SECTION 17. General Meetings may either be Ordinary or Extraordinary, and the Directors must call them.
An Ordinary Meeting is the one that must meet within the first six months of every financial year, in order to deliberate on the corporate management, to approve, as the case may be, the accounts for the previous year and to decide on distribution of results.
Extraordinary Meeting is any other which is not the annual Ordinary Meeting.
SECTION 18. The General Meeting, either Ordinary or Extraordinary, will be validly held upon first call when the present or represented stockholders hold at least one forth of the subscribed capital with voting right. Upon second call, the Meeting will be validly held whatever the capital attending the same.

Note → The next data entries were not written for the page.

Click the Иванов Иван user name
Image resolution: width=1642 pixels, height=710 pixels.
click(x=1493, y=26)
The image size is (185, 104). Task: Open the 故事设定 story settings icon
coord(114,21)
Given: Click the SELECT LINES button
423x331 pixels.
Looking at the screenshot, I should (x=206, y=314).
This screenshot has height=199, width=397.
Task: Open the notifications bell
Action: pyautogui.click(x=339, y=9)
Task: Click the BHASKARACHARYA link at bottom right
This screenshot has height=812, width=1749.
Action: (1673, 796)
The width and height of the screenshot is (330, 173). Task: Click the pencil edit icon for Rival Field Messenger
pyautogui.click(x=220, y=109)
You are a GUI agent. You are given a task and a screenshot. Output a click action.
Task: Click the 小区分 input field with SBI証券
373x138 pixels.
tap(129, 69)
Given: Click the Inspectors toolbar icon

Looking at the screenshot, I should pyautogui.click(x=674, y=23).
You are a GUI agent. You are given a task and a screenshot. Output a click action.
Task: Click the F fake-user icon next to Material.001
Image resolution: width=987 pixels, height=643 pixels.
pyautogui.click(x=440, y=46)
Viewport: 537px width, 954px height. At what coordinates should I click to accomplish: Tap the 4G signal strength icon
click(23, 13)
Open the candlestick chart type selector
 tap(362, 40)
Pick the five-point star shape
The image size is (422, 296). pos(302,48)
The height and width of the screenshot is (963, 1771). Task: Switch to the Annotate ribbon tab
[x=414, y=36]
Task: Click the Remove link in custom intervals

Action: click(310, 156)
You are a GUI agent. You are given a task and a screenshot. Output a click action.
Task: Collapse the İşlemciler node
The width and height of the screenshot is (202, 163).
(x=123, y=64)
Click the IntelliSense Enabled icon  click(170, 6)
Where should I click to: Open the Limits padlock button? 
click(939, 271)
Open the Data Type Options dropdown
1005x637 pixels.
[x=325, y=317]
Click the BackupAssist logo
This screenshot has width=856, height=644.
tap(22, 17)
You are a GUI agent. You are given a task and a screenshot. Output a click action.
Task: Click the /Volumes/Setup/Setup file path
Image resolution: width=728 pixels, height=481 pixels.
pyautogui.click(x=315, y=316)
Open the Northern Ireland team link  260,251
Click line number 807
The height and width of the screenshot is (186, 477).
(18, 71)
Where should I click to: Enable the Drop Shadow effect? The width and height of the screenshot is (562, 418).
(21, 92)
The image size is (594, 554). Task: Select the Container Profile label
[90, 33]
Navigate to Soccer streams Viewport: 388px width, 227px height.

SECTION 19. Notwithstanding the provisions of the above Section, in order for the Meeting to be able to validly agree on the issue of bonds, the capital stock increase or decrease, the transformation, merger or spin-off of the Company or on any other amendment to the Bylaws, half of the subscribed capital with voting right must attend the same upon first call. The forth of the subscribed capital with voting right will be enough upon second call.
However, when stockholders representing at least fifty percent of the subscribed capital with voting right, the corporate agreement mentioned in this Section may only be passed with the vote for of two thirds of the present or represented capital in the Meeting.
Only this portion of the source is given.